Gary Gunderson: The Wake Forest Baptist Medical Center is directly employing the learning that’s come out of the Health Systems Learning Group. For instance, the Faith Health Division (which works on community partnerships and addressing socially complex determinants of health in the community) is actually relocating into new shared office space with our care transitions department (which works on the transitions from hospital to community and preventing readmissions). We’re locating these two teams together precisely so that we can integrate clinical and community strategies for engaging the high-utilizing patients in their community. That’s very directly informed by the Learning Group.

NPH: What do you anticipate your community will be doing with proactive spending for targeted community work?

Gary Gunderson: We’re taking community mapping from the zip code level and bringing it down to the census track level where we can understand community needs at a more granular level. We have said to our board that over the next three years we expect to see gross charity care at census track levels decline because of our proactive engagement, because of our community partnerships including with United Way, as well as with congregations.
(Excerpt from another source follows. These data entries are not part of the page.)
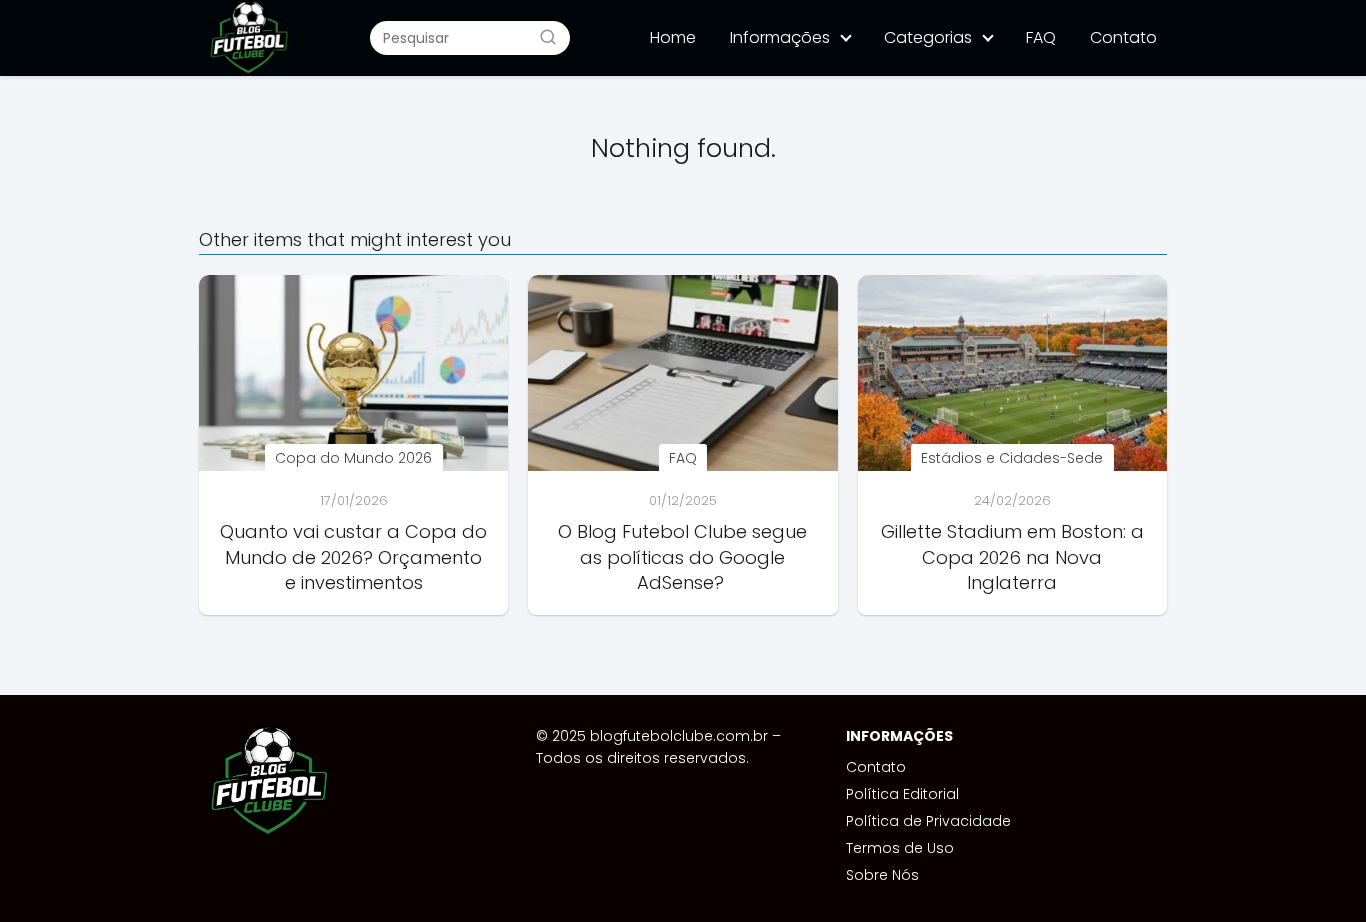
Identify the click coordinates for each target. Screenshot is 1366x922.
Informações (780, 37)
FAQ (1041, 37)
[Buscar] (548, 37)
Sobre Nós (882, 875)
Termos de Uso (900, 848)
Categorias (928, 37)
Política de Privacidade (928, 821)
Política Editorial (902, 794)
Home (673, 37)
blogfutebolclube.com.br (679, 736)
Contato (1123, 37)
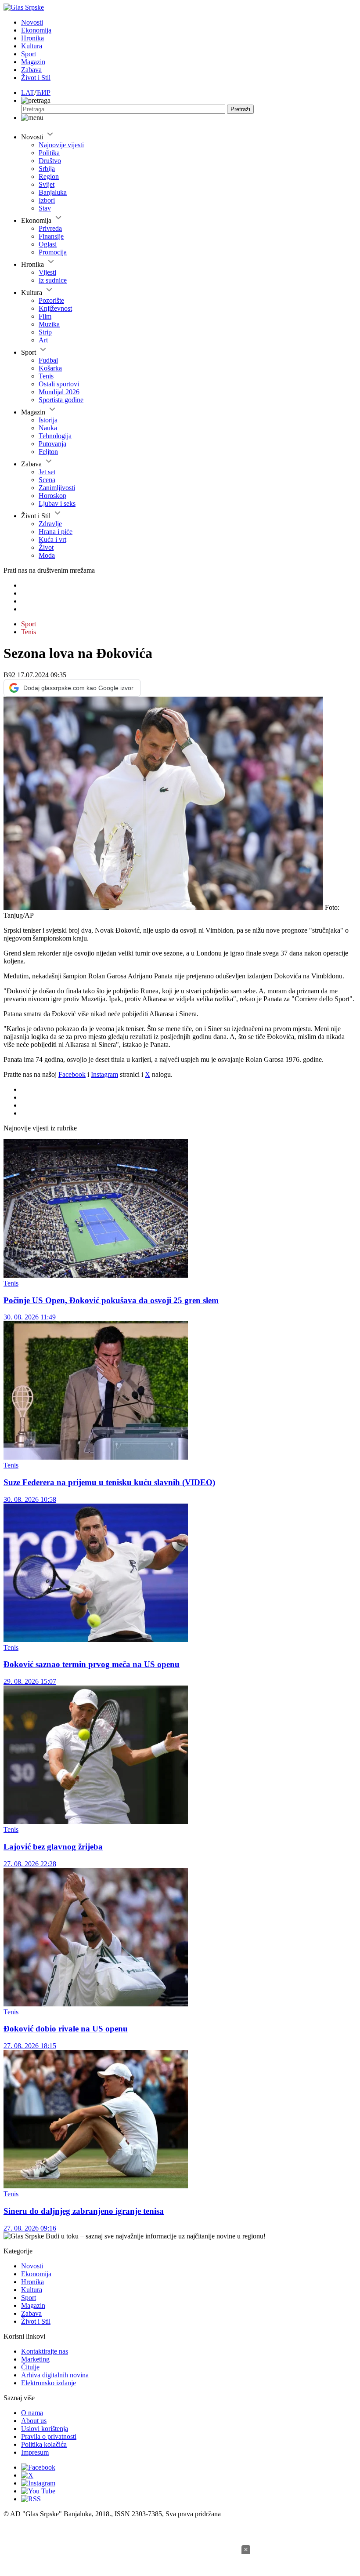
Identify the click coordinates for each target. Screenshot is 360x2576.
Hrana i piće (55, 531)
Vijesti (47, 272)
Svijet (46, 184)
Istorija (48, 420)
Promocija (53, 252)
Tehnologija (55, 436)
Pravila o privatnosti (48, 2436)
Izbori (47, 200)
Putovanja (52, 443)
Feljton (48, 451)
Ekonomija (36, 30)
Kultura (31, 46)
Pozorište (51, 300)
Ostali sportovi (59, 384)
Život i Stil (35, 77)
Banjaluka (53, 192)
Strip (45, 332)
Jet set (47, 472)
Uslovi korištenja (44, 2428)
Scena (47, 479)
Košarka (50, 368)
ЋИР (43, 92)
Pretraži (240, 109)
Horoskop (52, 495)
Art (43, 340)
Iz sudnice (53, 280)
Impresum (35, 2452)
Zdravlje (50, 523)
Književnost (55, 308)
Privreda (50, 228)
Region (49, 176)
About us (34, 2420)
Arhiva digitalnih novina (55, 2375)
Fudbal (48, 360)
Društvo (50, 160)
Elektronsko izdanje (48, 2383)
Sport (28, 54)
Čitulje (30, 2367)
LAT (27, 92)
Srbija (47, 168)
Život (46, 547)
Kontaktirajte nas (44, 2351)
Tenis (46, 376)
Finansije (51, 236)
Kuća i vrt (52, 539)
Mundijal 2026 (59, 392)
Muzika (49, 324)
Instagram (104, 1074)
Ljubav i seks (57, 503)
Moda (47, 555)
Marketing (35, 2359)
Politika (49, 152)
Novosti (32, 22)
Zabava (31, 69)
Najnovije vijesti (61, 145)
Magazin (33, 61)
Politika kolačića (44, 2444)
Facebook (72, 1074)
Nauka (48, 428)
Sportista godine (61, 399)
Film (45, 316)
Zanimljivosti (57, 487)
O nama (32, 2412)
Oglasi (48, 244)
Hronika (32, 38)
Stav (45, 208)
We have excellent data. We can tell you exactly census track by census track how much charity care has been received by people who live in those areas. We’re actually overlaying 20 different kinds of data from not just our own charity care, but also public health data and other kinds of data such as graduation rates and food deserts and all sorts of stuff to bring in to very sharp clarity the current status of wellbeing. Using that, we aim to then figure out how to actually combine our body of work and take action. But we anticipate being held accountable not just patient by patient, but also focusing on the most concentrated opportunities to advance health in the worst census tracks. But that turns on the imagination. Hospitals don’t think about populations as being people who live in a particular place, they think of populations as being a groups of people organized by what kind of disease they have in common—the congestive heart failure population, for instance. So this census track focus has helped our board and our senior management and our clergy partners to see the community with new eyes, as a set of issues you can actually do something proactively about. So it’s actually pretty revolutionary by hospital standards. It’s a change in how we might be accountable not just to other people’s demands on us, but to the mission that’s actually deep in the heart of the organization.